I wasn't writing yet. I was about to turn nineteen and hadn't a clue about life. The previous year I'd flunked out of college, gone on a road trip, and then enlisted. Coursing through me was the raw stuff of youth that manifested as pure enjoyment of firing weapons, a trickster urge to shoplift and give the loot away, and, of course, sexual desire. In a few months I would be in Asia. I knew that I was going there, knew that I was in limbo, knew without quite knowing it that everything becomes surreal while you wait to ship out.
I walked Market Street. Like tourists and locals today, I couldn't decide if Market Street was San Francisco's main street. If it was, with its discount stores, McDonald's, and grim, littered, unremarkable ordinariness, it lowered the city in your estimation. For me, it was San Francisco, and when I veered off it I veered south, toward the homeless and the lost. Now South of Market has multiple meanings, including once-prospering and now-defunct dot-coms, leather bars, and swank designer hotels, museums like the San Francisco Museum of Modern Art and the Contemporary Jewish Museum, and enough culture to earn it a fancy new SoMa appellation (which, however, no San Franciscan uses). Then it mostly meant down-and-out.
I knew seedy San Francisco first. Probably most writers who come here come here poor and know the Tenderloin better than Pacific Heights and noodle restaurants better than the Garden Court. Market Street seemed a step down from the Lower East Side, and South of Market, with its winos and derelicts sleeping head-to-foot like daisy chains, felt like Damon Runyan gone really sour. Some nights I would have to jam a chair under the doorknob against the alcoholic commotion in the corridors. Our barracks at Fort Ord, with its polished floors (because we buffed them) and its clean urinals (because we scoured them) seemed luxurious by comparison.

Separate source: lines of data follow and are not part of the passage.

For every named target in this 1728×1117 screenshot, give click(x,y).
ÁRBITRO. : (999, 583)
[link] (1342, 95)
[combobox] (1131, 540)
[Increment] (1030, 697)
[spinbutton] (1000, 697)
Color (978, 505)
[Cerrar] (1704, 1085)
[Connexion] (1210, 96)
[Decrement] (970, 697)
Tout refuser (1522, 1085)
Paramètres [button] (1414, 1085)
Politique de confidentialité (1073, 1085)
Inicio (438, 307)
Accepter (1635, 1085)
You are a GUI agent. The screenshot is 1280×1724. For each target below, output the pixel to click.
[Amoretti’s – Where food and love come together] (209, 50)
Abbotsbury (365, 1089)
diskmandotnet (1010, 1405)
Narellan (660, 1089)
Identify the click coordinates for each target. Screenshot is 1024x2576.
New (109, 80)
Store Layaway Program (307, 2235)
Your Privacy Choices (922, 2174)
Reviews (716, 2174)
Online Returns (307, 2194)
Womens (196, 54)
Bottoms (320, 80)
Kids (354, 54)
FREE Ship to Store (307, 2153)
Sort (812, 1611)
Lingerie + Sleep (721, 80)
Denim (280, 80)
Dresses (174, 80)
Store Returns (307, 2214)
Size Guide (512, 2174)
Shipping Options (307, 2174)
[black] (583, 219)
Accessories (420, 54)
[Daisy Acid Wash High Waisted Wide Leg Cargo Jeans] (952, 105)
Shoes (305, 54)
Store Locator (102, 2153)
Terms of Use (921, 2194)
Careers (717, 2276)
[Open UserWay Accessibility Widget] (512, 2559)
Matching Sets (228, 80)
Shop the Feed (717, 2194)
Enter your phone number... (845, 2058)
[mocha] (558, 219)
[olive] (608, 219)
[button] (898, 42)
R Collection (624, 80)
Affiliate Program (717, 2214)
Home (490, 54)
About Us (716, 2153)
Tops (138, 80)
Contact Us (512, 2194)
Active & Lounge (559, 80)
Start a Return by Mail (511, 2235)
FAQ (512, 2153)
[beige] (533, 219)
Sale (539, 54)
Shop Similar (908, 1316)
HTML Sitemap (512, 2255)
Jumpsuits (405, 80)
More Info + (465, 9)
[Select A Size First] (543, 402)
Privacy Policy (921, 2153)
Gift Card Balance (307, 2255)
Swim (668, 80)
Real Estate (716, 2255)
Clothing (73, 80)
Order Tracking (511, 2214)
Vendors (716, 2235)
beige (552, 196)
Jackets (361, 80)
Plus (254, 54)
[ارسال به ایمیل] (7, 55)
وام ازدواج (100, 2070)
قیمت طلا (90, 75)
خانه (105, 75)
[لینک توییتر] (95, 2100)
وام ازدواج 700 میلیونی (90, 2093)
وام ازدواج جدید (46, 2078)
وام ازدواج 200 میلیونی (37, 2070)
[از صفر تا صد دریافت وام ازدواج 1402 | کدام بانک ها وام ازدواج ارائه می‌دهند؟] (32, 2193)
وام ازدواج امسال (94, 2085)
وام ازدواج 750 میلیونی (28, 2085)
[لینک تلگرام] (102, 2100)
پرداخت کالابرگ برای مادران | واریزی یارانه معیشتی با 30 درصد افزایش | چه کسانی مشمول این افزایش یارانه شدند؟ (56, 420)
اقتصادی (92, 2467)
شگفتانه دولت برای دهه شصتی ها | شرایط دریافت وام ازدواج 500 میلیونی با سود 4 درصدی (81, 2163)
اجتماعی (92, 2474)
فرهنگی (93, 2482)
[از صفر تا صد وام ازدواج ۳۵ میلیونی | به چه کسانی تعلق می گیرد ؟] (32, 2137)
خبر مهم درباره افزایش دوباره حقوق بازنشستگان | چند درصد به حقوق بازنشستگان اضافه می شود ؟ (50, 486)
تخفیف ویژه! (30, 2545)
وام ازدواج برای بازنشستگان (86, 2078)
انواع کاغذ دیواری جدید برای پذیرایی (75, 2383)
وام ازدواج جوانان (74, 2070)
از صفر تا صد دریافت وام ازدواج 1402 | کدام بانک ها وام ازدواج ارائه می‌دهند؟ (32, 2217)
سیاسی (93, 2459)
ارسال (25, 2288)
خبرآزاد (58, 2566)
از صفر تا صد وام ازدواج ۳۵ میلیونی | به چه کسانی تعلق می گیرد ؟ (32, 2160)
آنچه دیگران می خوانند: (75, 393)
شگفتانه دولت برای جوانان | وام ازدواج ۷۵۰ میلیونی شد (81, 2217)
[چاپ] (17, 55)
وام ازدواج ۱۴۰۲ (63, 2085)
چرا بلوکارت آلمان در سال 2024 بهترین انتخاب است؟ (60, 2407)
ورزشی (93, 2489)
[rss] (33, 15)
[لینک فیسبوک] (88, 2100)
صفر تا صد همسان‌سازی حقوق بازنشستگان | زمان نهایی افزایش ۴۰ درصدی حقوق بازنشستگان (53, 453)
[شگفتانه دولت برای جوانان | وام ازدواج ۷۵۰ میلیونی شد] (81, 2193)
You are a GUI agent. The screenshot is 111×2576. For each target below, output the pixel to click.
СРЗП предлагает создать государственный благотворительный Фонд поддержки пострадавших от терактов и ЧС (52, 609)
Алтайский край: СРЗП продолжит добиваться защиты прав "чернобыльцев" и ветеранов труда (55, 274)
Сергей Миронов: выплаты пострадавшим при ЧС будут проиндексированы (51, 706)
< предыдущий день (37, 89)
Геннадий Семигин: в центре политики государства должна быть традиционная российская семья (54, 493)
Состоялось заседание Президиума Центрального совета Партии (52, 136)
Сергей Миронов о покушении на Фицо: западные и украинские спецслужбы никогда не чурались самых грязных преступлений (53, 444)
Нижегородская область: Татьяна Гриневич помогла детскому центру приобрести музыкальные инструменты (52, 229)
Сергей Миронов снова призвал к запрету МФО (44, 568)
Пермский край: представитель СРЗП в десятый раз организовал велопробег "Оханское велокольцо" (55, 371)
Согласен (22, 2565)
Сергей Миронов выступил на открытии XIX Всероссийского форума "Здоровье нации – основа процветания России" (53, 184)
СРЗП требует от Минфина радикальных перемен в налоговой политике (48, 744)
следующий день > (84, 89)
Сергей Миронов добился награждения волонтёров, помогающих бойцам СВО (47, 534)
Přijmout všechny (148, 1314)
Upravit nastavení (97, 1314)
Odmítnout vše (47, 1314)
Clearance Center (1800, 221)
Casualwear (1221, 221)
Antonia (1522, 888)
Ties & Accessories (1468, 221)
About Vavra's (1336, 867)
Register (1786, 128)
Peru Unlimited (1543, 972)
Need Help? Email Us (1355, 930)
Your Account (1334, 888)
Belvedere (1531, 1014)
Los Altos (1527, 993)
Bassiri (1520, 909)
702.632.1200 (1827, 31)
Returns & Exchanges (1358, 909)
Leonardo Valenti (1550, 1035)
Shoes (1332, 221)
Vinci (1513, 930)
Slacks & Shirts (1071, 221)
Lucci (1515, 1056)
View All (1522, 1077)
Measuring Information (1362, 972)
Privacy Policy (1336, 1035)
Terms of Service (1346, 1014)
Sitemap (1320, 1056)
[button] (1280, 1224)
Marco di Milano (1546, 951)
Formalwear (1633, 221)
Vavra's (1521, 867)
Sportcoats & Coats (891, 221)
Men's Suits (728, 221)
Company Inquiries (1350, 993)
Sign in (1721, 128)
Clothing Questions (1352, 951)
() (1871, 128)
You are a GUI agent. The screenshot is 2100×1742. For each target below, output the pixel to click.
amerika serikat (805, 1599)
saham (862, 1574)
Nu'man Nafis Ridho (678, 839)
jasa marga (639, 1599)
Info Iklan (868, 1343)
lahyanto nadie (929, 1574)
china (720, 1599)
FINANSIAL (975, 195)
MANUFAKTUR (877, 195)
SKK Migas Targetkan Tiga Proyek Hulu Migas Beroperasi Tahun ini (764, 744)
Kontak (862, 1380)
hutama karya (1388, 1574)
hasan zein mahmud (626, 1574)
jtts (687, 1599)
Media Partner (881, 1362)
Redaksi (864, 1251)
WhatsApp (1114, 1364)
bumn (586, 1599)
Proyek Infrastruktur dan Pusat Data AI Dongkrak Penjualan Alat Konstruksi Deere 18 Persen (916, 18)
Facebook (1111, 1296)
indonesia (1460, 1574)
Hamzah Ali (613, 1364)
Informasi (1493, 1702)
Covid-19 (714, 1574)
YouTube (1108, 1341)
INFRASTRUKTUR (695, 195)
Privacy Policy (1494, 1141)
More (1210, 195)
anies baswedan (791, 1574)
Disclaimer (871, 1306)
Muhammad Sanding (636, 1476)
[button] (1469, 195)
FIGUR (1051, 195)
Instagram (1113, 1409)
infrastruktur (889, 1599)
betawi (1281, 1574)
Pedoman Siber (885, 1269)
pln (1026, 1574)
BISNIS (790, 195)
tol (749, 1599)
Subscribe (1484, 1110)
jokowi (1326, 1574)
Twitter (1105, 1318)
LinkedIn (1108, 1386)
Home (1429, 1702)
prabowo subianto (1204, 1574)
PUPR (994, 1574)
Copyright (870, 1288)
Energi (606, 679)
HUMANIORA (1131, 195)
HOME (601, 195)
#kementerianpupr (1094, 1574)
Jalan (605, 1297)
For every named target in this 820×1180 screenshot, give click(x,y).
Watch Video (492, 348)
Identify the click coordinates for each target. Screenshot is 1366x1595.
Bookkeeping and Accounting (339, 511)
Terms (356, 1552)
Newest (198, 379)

Could I have lived and written South of Market? Who can say? In the history of writing, writers have come from every class and circumstance. It is a trick of dualistic thinking to say that only the poor writer, steeled in the streets, will write, or that only the comfortable writer, not worried about starving, will continue to write. The fact of the matter is that the only writer who will write is the writer who writes. He will write one-armed, blind, or with a billion in the bank. He will write in a good suit or naked at his makeshift desk. He likely will die younger if he is poor, for all the obvious reasons, but that is a separate matter. If he is a writer he will write, whether atop Nob Hill or South of Market.